*ABOUT THIS TASK*: Write each entry out once more, please, precisely as shown.

*DATASET EXCERPTS*:
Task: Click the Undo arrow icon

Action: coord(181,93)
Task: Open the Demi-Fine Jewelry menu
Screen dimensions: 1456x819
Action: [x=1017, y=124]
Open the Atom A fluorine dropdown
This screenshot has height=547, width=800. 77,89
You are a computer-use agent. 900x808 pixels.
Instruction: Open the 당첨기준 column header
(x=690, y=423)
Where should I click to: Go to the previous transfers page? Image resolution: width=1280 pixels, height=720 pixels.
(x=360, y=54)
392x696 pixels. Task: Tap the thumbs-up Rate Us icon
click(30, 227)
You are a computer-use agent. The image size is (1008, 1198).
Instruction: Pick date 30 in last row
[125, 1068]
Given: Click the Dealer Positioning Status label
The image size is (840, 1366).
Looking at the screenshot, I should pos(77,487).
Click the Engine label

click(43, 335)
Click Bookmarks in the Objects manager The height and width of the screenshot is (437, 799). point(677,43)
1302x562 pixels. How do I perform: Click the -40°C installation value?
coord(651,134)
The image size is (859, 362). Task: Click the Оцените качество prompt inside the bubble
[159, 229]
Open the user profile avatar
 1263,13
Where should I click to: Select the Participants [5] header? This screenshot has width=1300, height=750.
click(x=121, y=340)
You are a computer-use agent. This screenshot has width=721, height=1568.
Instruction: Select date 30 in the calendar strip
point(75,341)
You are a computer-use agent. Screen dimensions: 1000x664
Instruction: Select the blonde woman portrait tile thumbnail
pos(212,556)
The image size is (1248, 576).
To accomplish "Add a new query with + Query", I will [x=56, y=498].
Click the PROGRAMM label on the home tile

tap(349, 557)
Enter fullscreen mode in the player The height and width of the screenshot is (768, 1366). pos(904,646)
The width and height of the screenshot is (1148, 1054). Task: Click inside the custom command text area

*RESPONSE BOX*:
Task: Click the Undo arrow icon

Action: coord(181,93)
Task: Open the Demi-Fine Jewelry menu
Screen dimensions: 1456x819
Action: [x=1017, y=124]
Open the Atom A fluorine dropdown
This screenshot has height=547, width=800. 77,89
You are a computer-use agent. 900x808 pixels.
Instruction: Open the 당첨기준 column header
(x=690, y=423)
Where should I click to: Go to the previous transfers page? Image resolution: width=1280 pixels, height=720 pixels.
(x=360, y=54)
392x696 pixels. Task: Tap the thumbs-up Rate Us icon
click(30, 227)
You are a computer-use agent. The image size is (1008, 1198).
Instruction: Pick date 30 in last row
[125, 1068]
Given: Click the Dealer Positioning Status label
The image size is (840, 1366).
Looking at the screenshot, I should pos(77,487).
Click the Engine label

click(43, 335)
Click Bookmarks in the Objects manager The height and width of the screenshot is (437, 799). point(677,43)
1302x562 pixels. How do I perform: Click the -40°C installation value?
coord(651,134)
The image size is (859, 362). Task: Click the Оцените качество prompt inside the bubble
[159, 229]
Open the user profile avatar
 1263,13
Where should I click to: Select the Participants [5] header? This screenshot has width=1300, height=750.
click(x=121, y=340)
You are a computer-use agent. This screenshot has width=721, height=1568.
Instruction: Select date 30 in the calendar strip
point(75,341)
You are a computer-use agent. Screen dimensions: 1000x664
Instruction: Select the blonde woman portrait tile thumbnail
pos(212,556)
The image size is (1248, 576).
To accomplish "Add a new query with + Query", I will [x=56, y=498].
Click the PROGRAMM label on the home tile

tap(349, 557)
Enter fullscreen mode in the player The height and width of the screenshot is (768, 1366). pos(904,646)
The width and height of the screenshot is (1148, 1054). Task: Click inside the custom command text area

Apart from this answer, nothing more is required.